Disguised as a Google-related application, the malware exploits known Android vulnerabilities and automatically replaces installed apps – such as WhatsApp – with malicious versions without users’ knowledge or interaction. It then shows fraudulent ads to device owners, earning money for the cyber criminals behind the malware campaign.

Although Agent Smith currently uses its broad access to the devices’ resources to show fraudulent ads for financial gain, the researchers warn that it could be adapted easily for far more intrusive and harmful purposes, such as banking credential theft and eavesdropping, as seen in malware campaigns such as Gooligan, Hummingbad and CopyCat.  

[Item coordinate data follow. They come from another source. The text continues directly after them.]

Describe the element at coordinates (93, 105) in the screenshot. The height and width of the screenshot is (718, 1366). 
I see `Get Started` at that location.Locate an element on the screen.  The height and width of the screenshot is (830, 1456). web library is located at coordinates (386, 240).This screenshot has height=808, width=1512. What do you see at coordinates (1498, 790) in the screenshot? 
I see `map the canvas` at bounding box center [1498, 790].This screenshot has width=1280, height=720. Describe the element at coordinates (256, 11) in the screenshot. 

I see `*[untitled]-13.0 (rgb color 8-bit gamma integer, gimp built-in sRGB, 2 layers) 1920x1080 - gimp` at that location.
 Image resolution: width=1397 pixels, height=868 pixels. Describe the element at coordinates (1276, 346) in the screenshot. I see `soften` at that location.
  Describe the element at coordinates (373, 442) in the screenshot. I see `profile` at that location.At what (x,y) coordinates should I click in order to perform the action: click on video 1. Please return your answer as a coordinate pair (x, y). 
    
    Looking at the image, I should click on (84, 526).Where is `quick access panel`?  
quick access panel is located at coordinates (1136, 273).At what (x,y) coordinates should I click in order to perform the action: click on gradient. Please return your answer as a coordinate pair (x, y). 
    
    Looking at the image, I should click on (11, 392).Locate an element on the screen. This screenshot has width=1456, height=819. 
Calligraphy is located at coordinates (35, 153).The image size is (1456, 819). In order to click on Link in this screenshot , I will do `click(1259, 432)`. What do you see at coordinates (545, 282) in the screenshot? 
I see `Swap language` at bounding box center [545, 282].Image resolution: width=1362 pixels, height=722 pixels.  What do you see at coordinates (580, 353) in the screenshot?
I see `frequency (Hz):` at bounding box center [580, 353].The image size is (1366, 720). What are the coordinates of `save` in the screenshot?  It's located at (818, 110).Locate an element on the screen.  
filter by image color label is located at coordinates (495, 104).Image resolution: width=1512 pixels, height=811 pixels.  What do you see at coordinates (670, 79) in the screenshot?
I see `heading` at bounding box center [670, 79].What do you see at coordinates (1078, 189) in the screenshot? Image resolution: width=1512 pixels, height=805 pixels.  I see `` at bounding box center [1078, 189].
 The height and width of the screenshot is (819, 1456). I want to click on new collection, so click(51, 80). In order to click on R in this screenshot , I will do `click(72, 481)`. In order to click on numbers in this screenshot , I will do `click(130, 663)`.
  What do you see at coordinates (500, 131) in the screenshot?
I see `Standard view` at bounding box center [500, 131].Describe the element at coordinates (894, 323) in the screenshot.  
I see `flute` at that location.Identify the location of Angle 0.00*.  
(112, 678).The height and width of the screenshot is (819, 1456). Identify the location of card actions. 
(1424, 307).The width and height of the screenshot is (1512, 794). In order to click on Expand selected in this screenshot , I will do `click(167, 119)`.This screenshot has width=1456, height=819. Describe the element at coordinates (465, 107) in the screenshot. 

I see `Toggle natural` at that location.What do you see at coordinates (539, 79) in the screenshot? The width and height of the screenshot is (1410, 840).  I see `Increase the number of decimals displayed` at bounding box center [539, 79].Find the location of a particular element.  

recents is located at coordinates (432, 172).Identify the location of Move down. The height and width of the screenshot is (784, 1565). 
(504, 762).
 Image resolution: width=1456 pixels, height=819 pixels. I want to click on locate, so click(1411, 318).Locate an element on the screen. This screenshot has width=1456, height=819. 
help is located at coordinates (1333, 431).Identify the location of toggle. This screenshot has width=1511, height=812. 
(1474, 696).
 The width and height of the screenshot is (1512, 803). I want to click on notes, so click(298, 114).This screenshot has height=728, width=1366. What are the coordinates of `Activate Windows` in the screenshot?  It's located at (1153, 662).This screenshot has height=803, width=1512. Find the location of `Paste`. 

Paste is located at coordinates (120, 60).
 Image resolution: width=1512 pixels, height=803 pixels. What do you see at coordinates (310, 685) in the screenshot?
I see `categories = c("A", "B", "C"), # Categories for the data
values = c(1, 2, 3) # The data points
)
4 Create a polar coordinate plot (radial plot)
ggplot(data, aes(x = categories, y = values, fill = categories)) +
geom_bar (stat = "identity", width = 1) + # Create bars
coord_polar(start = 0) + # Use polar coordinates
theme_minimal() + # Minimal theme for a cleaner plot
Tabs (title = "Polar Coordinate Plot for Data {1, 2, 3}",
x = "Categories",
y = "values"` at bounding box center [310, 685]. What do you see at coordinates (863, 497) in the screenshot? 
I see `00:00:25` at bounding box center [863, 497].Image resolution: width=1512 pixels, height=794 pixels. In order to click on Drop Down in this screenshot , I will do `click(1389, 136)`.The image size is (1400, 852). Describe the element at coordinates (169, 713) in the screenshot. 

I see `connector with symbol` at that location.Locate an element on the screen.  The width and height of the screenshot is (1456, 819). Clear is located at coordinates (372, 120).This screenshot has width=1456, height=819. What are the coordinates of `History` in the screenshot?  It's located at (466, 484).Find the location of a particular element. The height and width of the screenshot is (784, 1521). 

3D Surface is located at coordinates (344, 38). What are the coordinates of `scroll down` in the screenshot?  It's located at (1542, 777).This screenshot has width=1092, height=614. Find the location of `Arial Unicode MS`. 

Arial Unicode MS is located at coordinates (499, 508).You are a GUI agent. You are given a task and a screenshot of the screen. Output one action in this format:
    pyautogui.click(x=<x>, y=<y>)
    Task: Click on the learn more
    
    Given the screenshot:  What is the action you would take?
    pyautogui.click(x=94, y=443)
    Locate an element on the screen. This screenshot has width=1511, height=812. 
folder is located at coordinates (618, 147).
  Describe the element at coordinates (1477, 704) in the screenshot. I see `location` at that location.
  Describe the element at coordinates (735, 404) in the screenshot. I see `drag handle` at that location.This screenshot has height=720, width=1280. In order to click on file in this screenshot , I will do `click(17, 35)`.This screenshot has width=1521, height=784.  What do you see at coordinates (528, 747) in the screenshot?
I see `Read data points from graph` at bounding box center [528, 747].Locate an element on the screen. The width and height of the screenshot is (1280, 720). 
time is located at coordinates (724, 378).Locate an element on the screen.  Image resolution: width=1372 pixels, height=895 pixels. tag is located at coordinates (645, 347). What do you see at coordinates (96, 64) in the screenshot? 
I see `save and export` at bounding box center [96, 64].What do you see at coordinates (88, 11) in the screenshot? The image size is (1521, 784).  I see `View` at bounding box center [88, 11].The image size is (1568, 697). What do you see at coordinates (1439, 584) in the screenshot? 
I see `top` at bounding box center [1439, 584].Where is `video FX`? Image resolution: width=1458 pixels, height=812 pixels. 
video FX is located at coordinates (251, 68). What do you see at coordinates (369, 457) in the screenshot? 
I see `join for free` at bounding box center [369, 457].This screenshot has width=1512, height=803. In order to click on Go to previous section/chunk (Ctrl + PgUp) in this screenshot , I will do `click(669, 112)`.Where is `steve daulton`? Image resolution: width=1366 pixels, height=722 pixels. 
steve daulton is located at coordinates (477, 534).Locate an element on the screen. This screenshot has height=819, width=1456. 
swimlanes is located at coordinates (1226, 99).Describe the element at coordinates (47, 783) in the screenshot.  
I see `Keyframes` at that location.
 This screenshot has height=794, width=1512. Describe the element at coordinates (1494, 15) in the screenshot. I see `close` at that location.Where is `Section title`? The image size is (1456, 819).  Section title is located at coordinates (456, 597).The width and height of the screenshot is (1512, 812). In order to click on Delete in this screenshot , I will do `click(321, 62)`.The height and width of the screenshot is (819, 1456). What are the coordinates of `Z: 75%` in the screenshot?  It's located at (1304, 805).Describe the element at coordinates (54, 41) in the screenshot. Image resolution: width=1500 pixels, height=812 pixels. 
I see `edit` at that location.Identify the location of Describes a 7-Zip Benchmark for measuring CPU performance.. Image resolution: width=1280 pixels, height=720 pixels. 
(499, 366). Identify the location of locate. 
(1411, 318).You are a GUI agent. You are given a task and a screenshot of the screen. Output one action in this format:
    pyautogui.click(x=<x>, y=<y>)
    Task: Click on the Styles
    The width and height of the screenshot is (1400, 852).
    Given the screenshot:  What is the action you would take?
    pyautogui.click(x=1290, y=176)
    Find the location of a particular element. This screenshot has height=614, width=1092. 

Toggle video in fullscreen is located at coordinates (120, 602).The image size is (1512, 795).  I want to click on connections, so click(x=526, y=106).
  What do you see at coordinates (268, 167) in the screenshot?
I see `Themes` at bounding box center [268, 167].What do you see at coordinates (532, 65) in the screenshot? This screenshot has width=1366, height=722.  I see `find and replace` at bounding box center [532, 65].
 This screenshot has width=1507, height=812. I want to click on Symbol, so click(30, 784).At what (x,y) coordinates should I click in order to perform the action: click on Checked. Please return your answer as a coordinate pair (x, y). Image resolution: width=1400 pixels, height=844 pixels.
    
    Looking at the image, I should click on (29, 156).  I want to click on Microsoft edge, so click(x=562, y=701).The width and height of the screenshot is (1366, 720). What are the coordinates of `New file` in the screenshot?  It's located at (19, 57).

“The malware attacks user-installed applications silently, making it challenging for common Android users to combat such threats on their own,” said Jonathan Shimonovich, head of mobile threat detection research at Check Point.

“Combining advanced threat prevention and threat intelligence while adopting a ‘hygiene first’ approach to safeguard digital assets is the best protection against invasive mobile malware attacks like Agent Smith.”

Also, said Shimonovich, mobile device users should download apps only from trusted app stores to mitigate the risk of infection because third-party app stores often lack the security measures required to block adware-loaded apps.

Agent Smith was originally downloaded from the widely used third-party app store 9Apps and targeted mostly Hindi, Arabic, Russian and Indonesian-speaking users.

Read more about mobile malware

The researchers said that, to date, most of the victims have been based in India, but other Asian countries, such as Pakistan and Bangladesh, have also been impacted, and there has also been a noticeable number of infected devices in the UK, Australia and the US.

The researchers have advised mobile users to uninstall any apps they suspect may be malicious by following these steps:

  • Go to Settings Menu and click on Apps or Application Manager.
  • Scroll to the suspected app and uninstall it.